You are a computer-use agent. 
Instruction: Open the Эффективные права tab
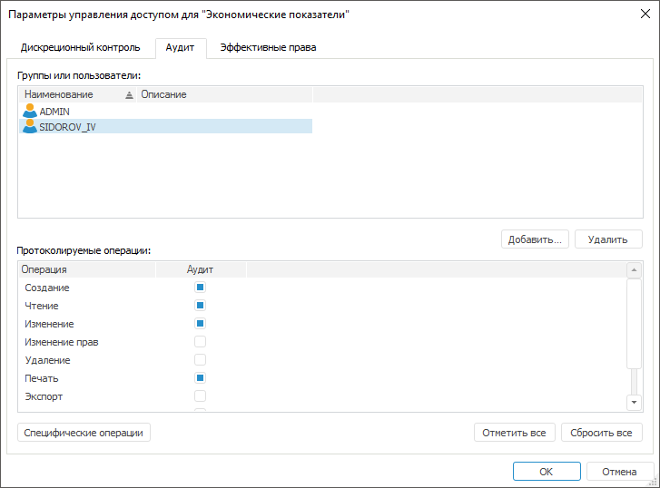pos(268,47)
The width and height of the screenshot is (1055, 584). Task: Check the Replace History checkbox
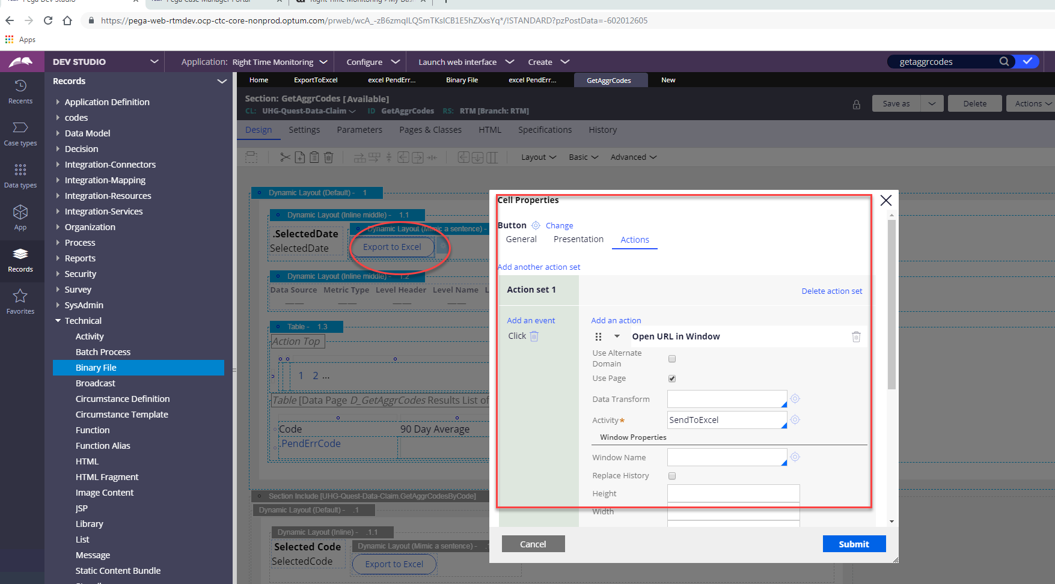pyautogui.click(x=672, y=476)
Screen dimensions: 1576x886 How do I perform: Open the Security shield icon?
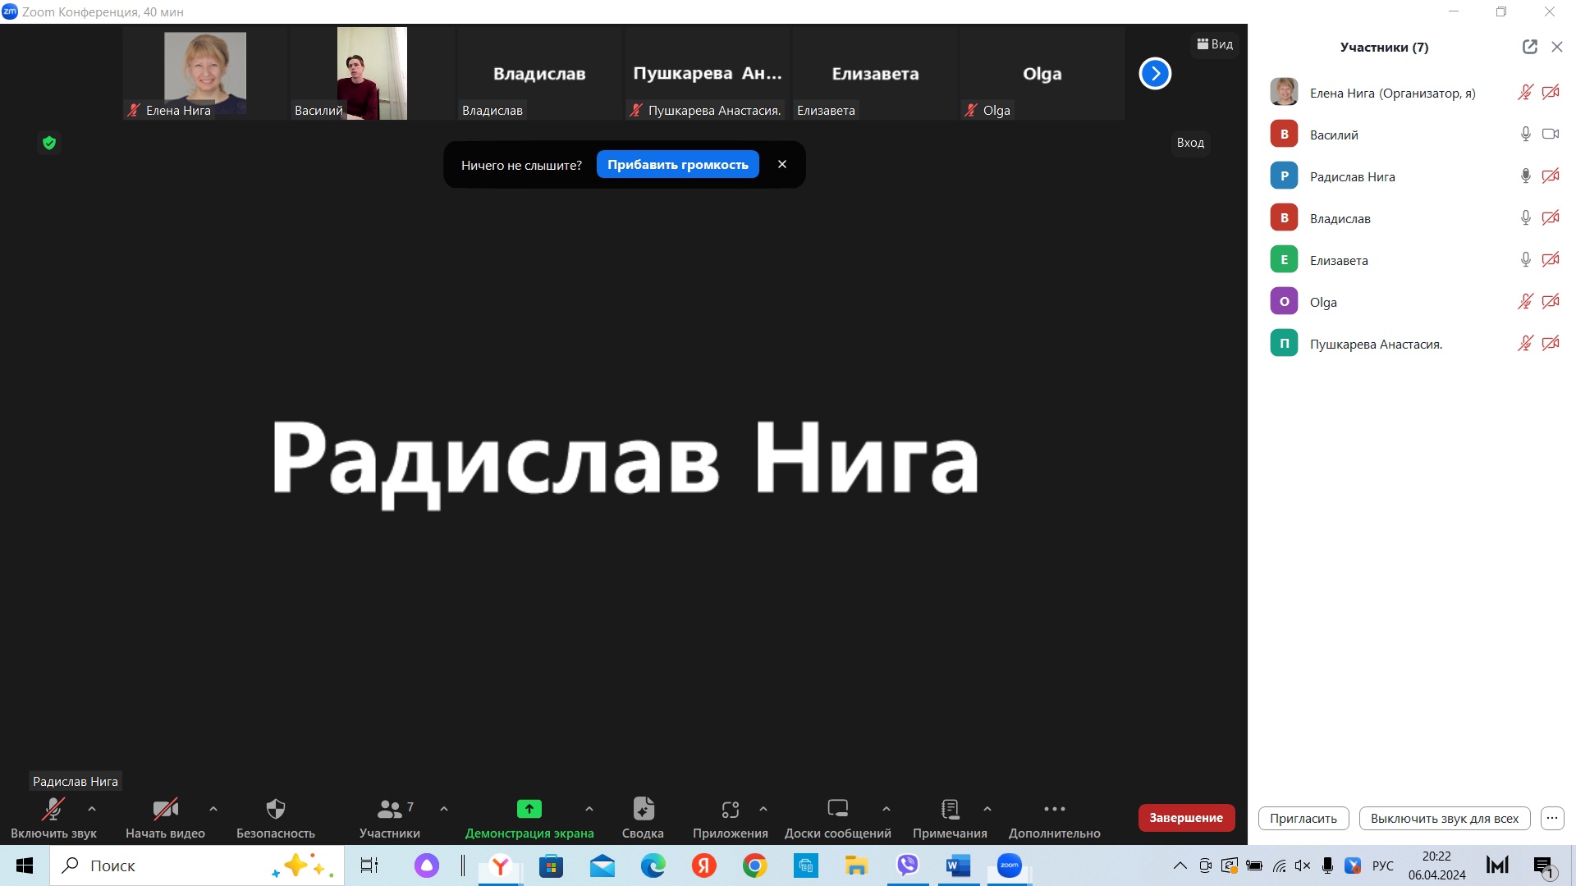[x=276, y=810]
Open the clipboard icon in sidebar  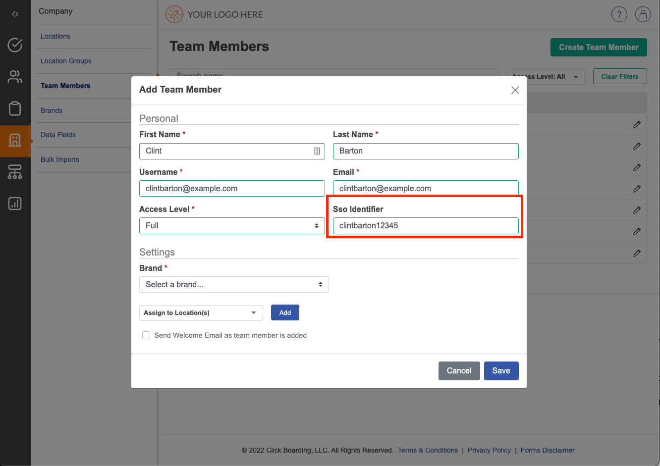click(x=15, y=108)
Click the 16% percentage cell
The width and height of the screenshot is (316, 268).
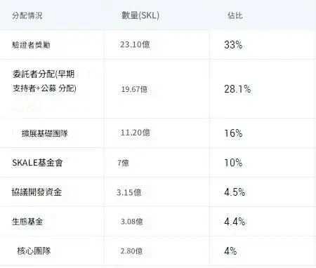coord(233,133)
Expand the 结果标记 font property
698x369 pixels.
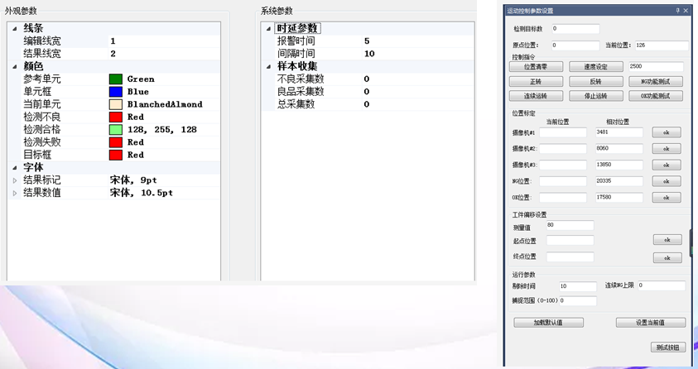(14, 180)
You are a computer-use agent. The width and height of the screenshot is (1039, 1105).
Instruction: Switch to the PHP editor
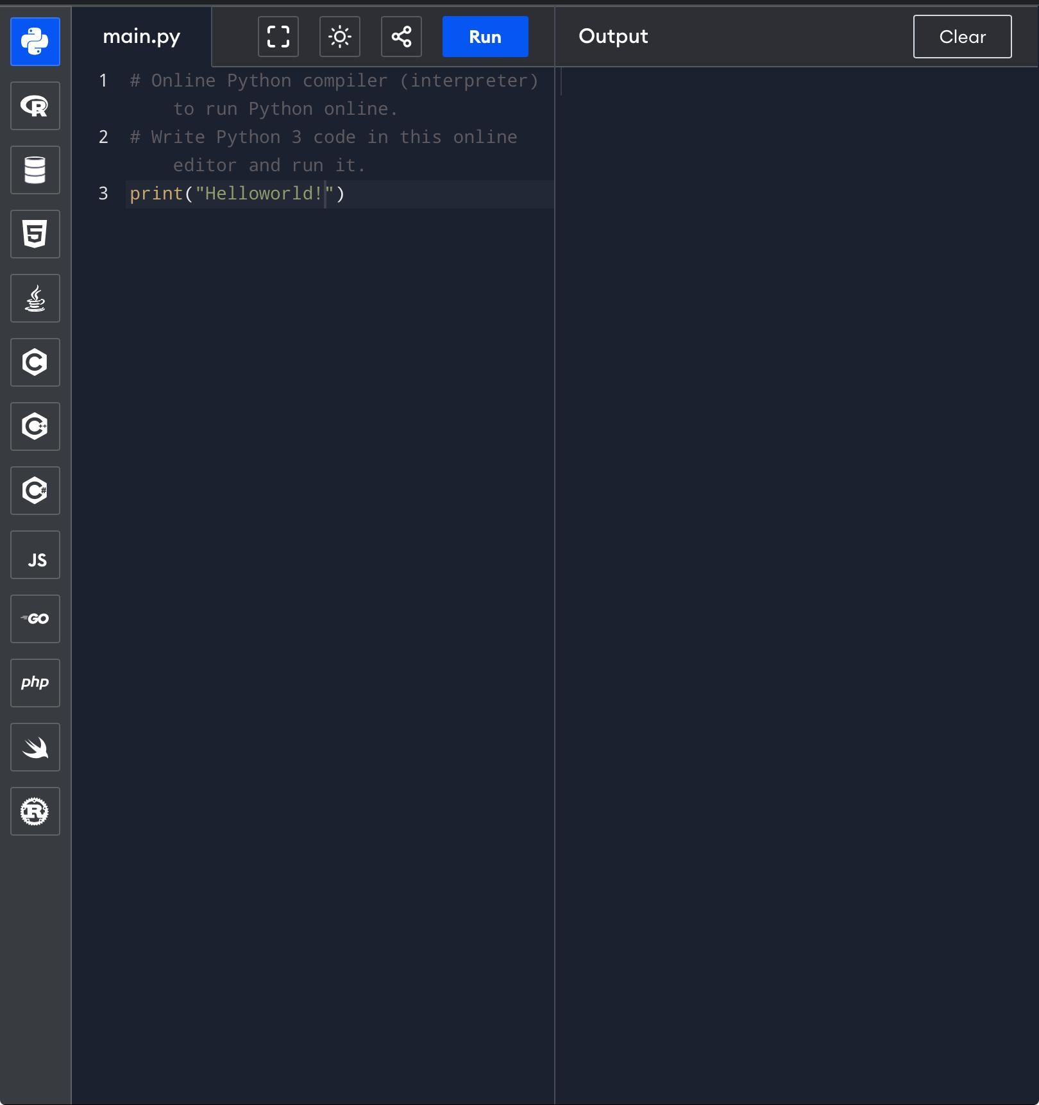click(x=35, y=683)
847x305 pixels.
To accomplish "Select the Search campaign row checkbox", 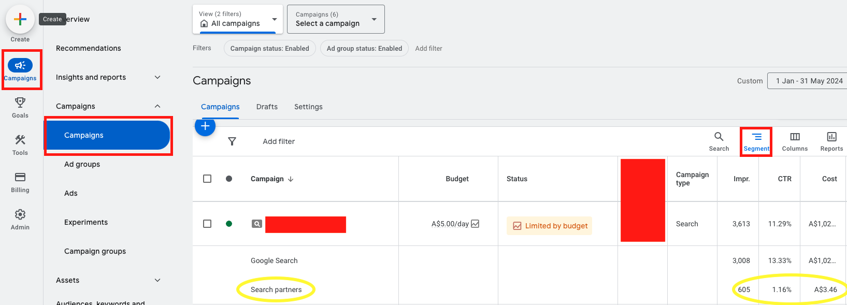I will pos(207,224).
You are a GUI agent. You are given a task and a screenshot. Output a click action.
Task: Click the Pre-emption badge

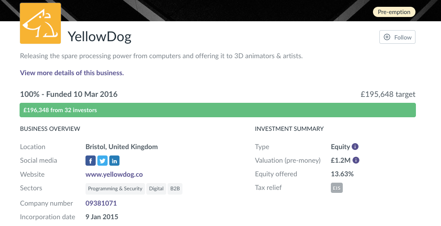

- - -

- [Problem to solve]
Give the data as a JSON list of strings, one string per line, starting with the line that contains "You are a GUI" and going on through the end of the data. Leave out blank lines and pictures.

- [Solution for this exercise]
[
  "You are a GUI agent. You are given a task and a screenshot. Output a click action.",
  "Task: Click the Pre-emption badge"
]